With this disease, awareness is especially important. That’s because hypertension – often called “the silent killer” – typically produces no obvious symptoms. The damage to blood vessels that it causes can lead to heart attack or stroke.
To help bring awareness about high blood pressure to a particularly at-risk community, one nurse recently launched a successful education campaign at her church in the metropolitan Washington, DC, area.
Priscilla “Prissie” Coomson, MSN, RN, developed the program as part of her Doctor of Nursing Practice (DNP) studies at Chamberlain University.
Coomson explained that while certain people may have a genetic pre-disposition for hypertension, diet, exercise and stress management also play an important role. Within her church community – made up almost entirely of African immigrants – economic factors added an additional layer of complexity.
“We have people here who have never been to the doctor because they are uninsured, and others who will only see the doctor when they are sick,” she said. “I realized this was a major, major opportunity for education because preventive care is critical to reducing the risk of disease.”
Using the skills she had learned in the DNP program, Coomson consulted scientific research about nurses’ roles in health promotion, both in general and within the church environment, and selected appropriate theoretical frameworks to help facilitate lifestyle change.
Her program began with a health fair, where she and other healthcare professionals at the church offered blood pressure readings, nutrition information and educational materials, including visual depictions of the damage that hypertension can do to blood vessels.
Then, over the next four weeks, she used daily WhatsApp messaging to motivate the 36 participants and encourage them to set achievable goals for exercise, nutrition and stress management.
She encouraged participants to use healthier oils, in lower quantities, and to incorporate more vegetables into their diets. To get them moving, she hosted physical activity sessions three times a week at the church. Healthy-eating potlucks brought people together and served to reinforce nutritional awareness. Meetings after church on Sunday allowed her to check in and offer encouragement.

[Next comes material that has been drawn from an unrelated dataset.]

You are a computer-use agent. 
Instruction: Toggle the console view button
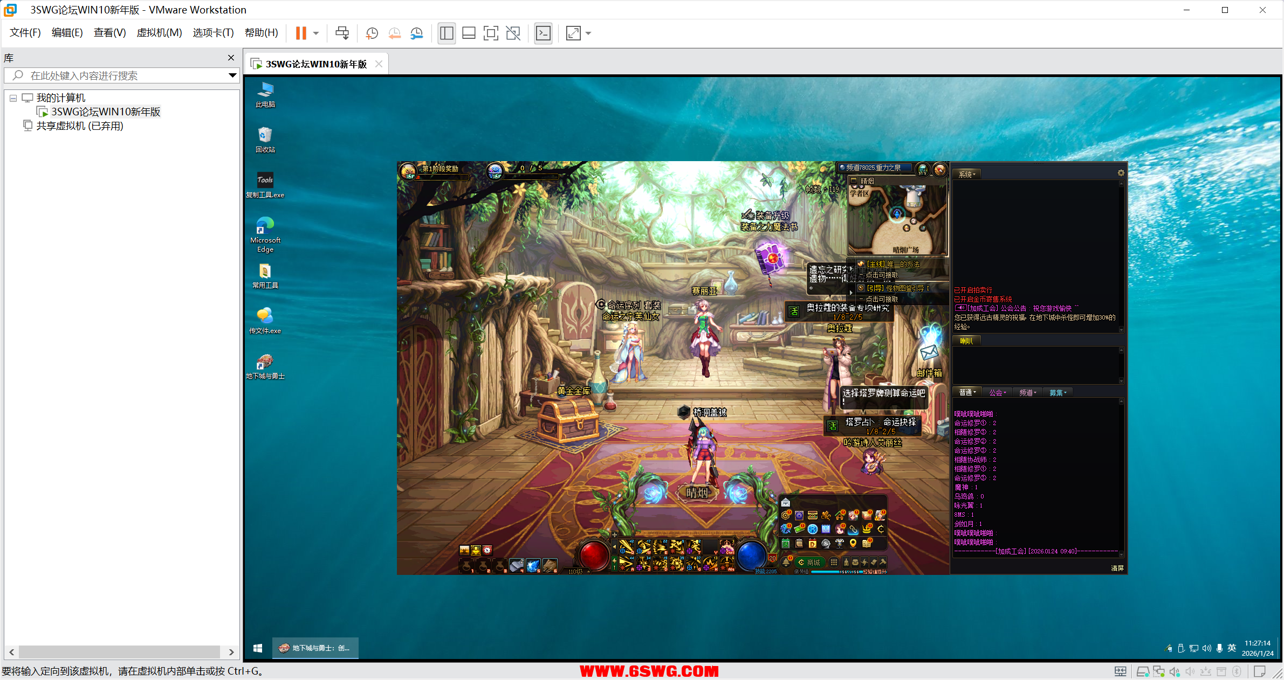point(543,33)
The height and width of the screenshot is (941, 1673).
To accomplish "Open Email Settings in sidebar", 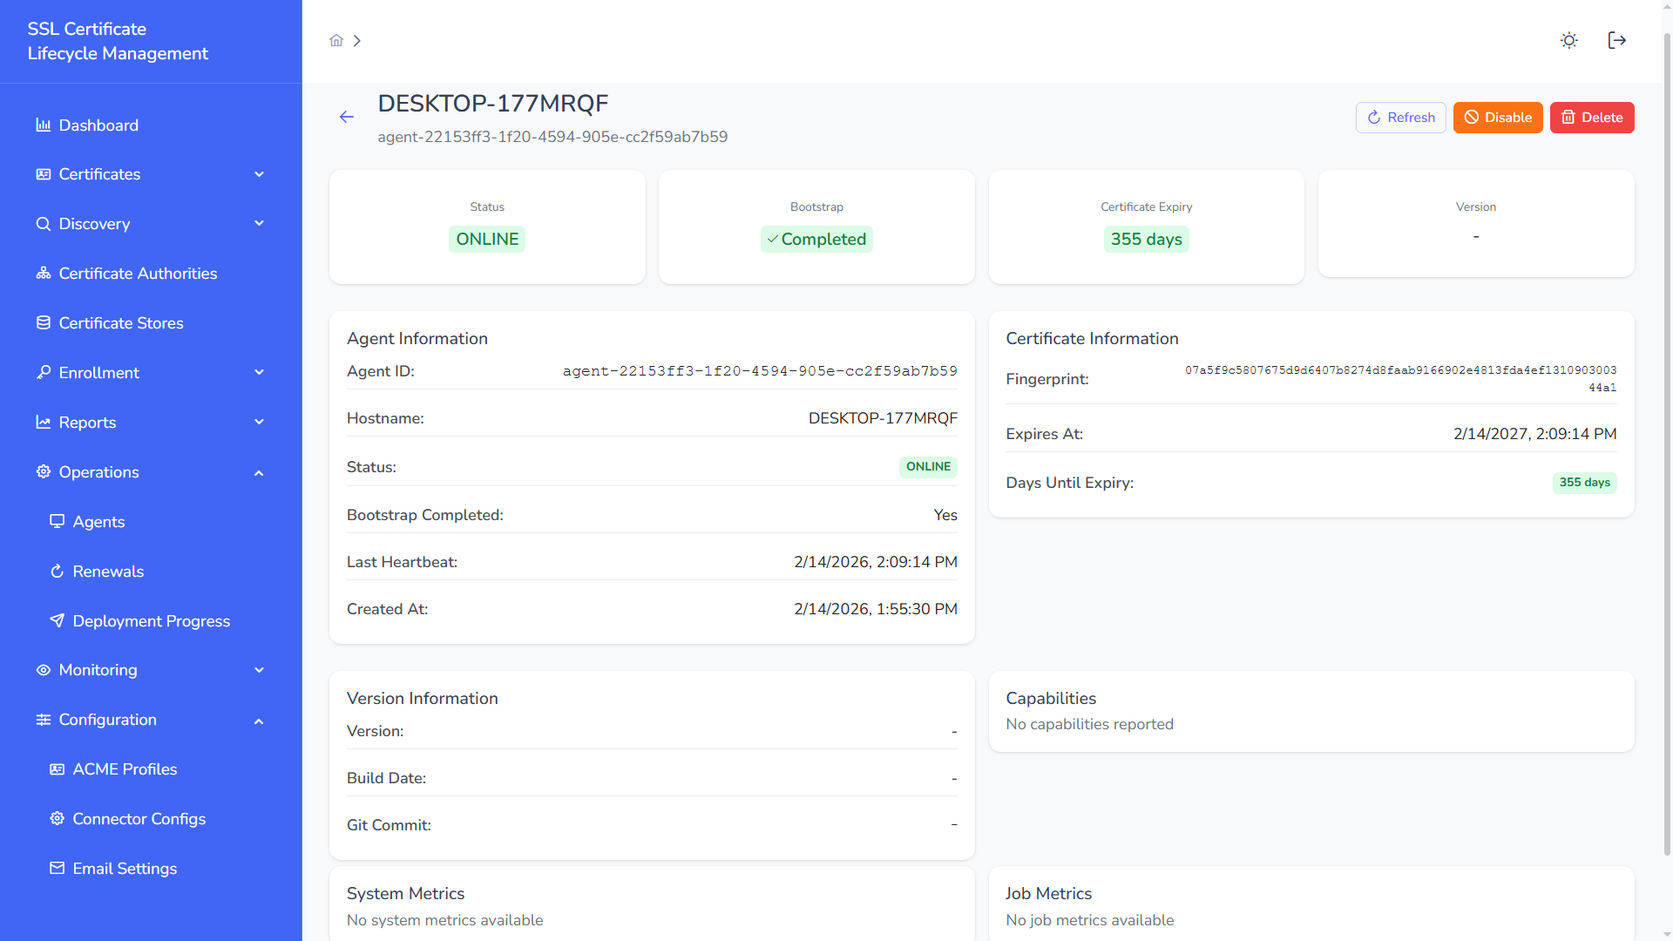I will click(x=125, y=869).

For Coomson, this was an opportunity to educate her community in a way that others may not be able to.
“I’m originally from Ghana,” she said. “I know how this population cooks. I know what they use and the unhealthy things they do, so I was able to use specifics about their cooking and eating habits. I was able to go in knowing the things they needed to change.”
Case in point: the use of palm oil, a tropical oil with high levels of saturated fat that plays a prominent role in traditional African cooking.
“A while back, we had a health event at the church with a speaker from an outside organization,” she explained. “Someone asked, ‘We heard that palm oil is not good. Would you recommend it or not?’ And this speaker said, ‘I’ve never even heard of palm oil before – I don’t know what to tell you.’”
Coomson’s health intervention project was a success, as seen through pre- and post-surveys indicating a significant increase in healthy behaviors to reduce the risk for hypertension among participants.
Still, she said, it was not all smooth sailing by any means. “Change can be difficult. I had to engage people one-on-one many times to get them to commit.”
She credits much of her success to the personal relationships she developed with the participants. “I think it was a trust level and the fact that I was able to relate to this population.”
What’s next? Now that her health education program has proven successful, she’ll be expanding it two other branches of the church later this year and broadening the focus to also include diabetes awareness.
“Knowledge is so important,” Coomson said. “There are so many things I didn’t know before I went to nursing school that have made a major difference in my life. I want to share that knowledge with people.”